*WORK INSTRUCTION:* The word to find is "computer". State how many lines below contain it, giving only the number.

(Extracted data entries)
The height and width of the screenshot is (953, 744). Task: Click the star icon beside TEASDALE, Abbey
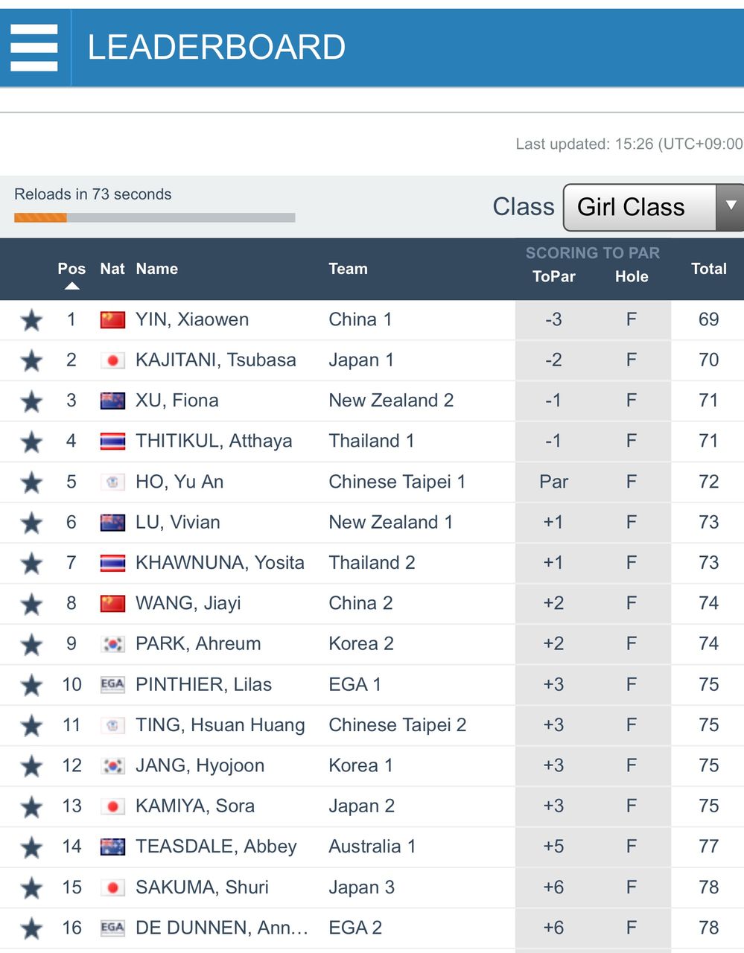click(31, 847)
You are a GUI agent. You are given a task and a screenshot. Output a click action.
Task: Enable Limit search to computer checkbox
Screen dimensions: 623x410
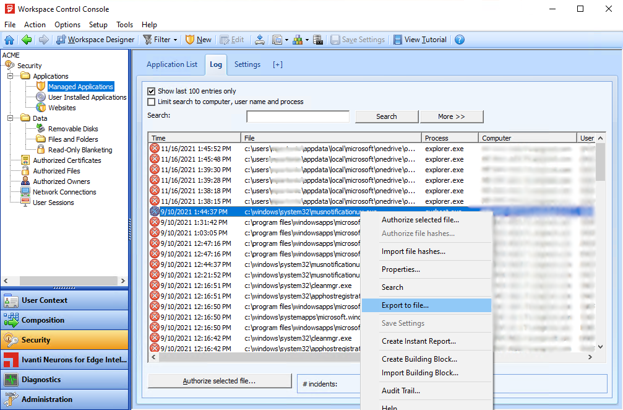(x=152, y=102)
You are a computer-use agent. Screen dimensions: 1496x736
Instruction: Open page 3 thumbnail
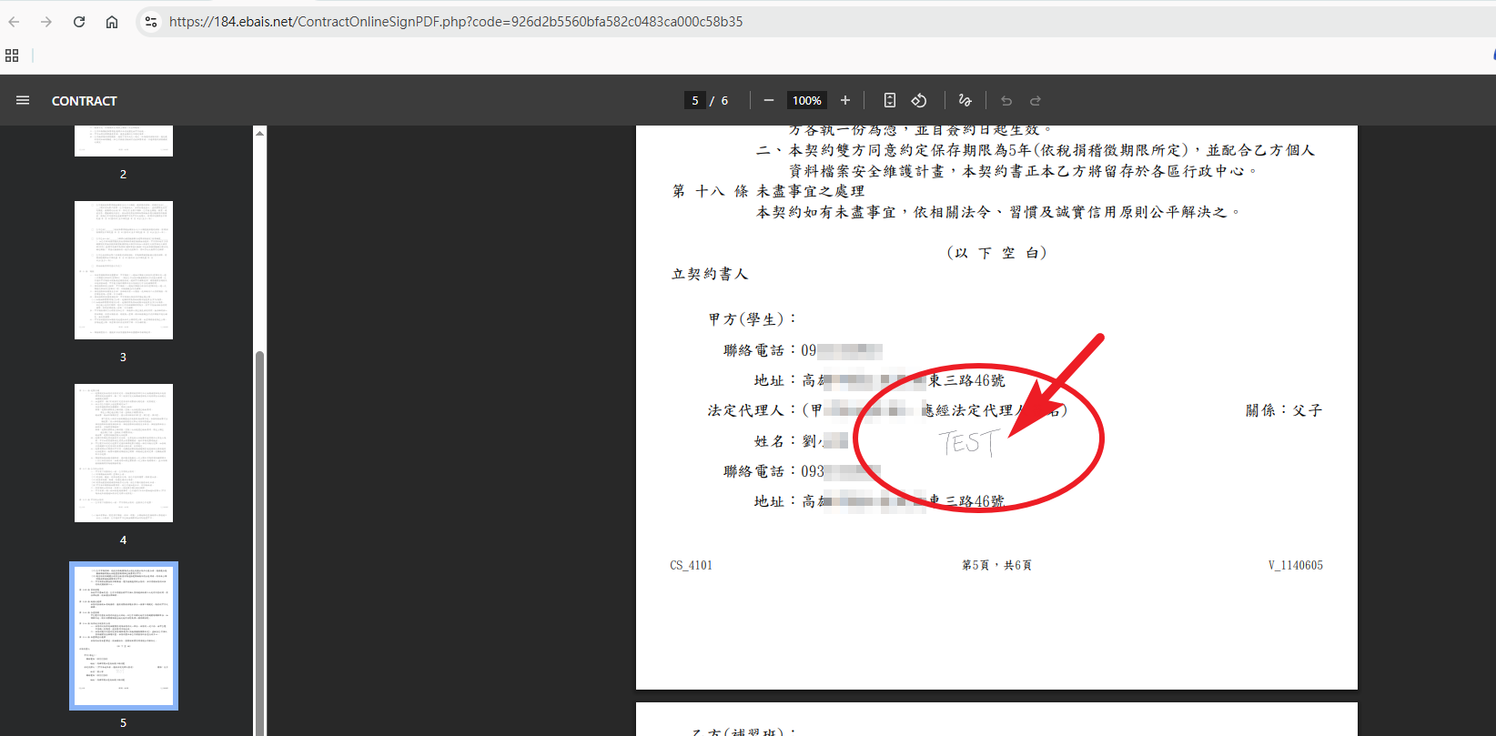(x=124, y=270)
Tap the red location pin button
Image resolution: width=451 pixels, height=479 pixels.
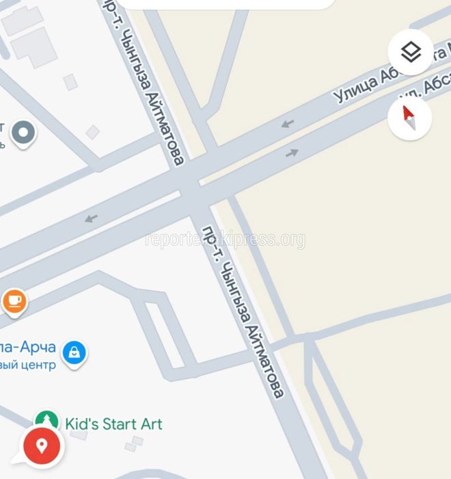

*TASK OUTPUT:* 2